I bought a GriGri a few weeks ago and have been using it for top-rope belaying ever since, I just had a couple of questions about its use before I use it for anything more. I also have a couple questions about my personal anchor system, and my top rope anchoring.
I figure it's best to ask here before ever putting anything into practice!
1. Is my GriGri "auto-locking"? I've been given mixed responses to this on Reddit and can't really seem to get a straight answer. I guess what I mean is; is it OK to take my break hand off if I'm belaying with a GriGri? Note: while using the GriGri these past couple of weeks I have never let my break hand leave the rope, because I was unsure if it was safe or not. I figured I'd ask around before I risk anything.
2. Is there a non-awkward way of belaying a lead climber with a GriGri? So far I love the thing, except for the fact that I have to switch back to my ATC whenever I belay a lead climber. It'd be sweet if there was some secret to making it not-awkward-as-hell to lead-belay with a GriGri... I doubt there is, but it's worth asking I suppose.
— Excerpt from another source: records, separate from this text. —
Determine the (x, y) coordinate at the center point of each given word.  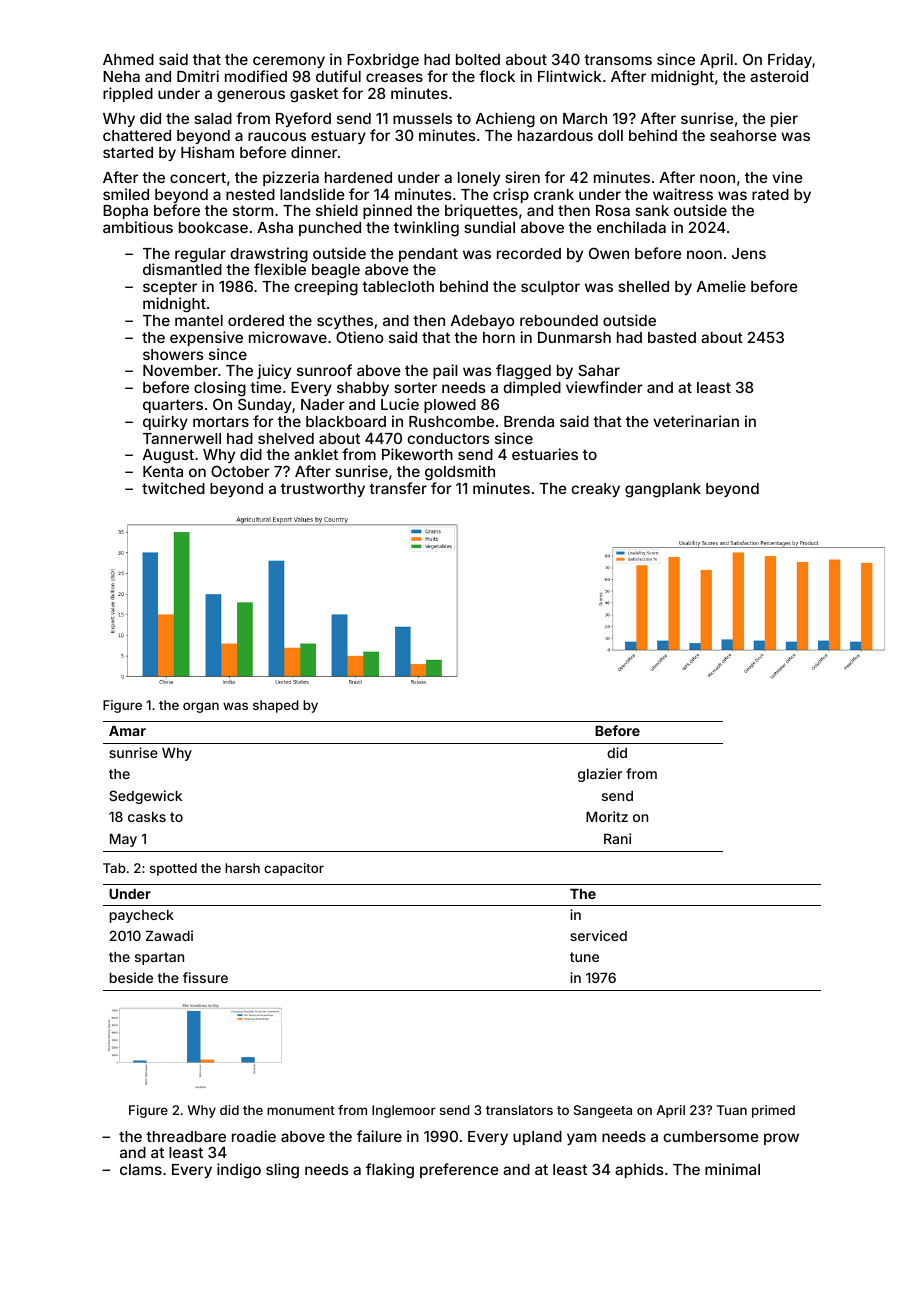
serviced (598, 935)
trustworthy (323, 490)
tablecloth (398, 286)
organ (201, 707)
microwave (288, 337)
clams (141, 1169)
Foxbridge (383, 61)
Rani (617, 838)
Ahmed (128, 59)
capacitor (294, 869)
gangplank (663, 490)
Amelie (721, 286)
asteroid (779, 76)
3. I have a metolius personal anchor system ("PAS") (http://www.metoliusclimbing.com/pas_per ... ystem.html)with a green loop on 1 end, a yellow loop on the opposite end, and black loops in between. Does it matter, safety-wise, where I clip in on my PAS? What I mean is; is it OK to clip 1 end of the anchor into my harness, and clip myself into the bolts half way through my PAS? I can illustrate it if you guys can't understand my description
4. Any tips on "equalizing" my non-auto-adjusting top-rope anchor? I find sometimes (celestial motion for example) it can be a tedious process to equalize my anchor. I set the anchor, drop it over the edge, see if it's equalized with a tug, if not I take it down, redo it, etc... this only really is the case when I have to drop the anchor over a ledge. How do I equalize it without having to guesstimate as per where I should tie the knot? Note: I haven't ever climbed with a non-equalized anchor, don't worry.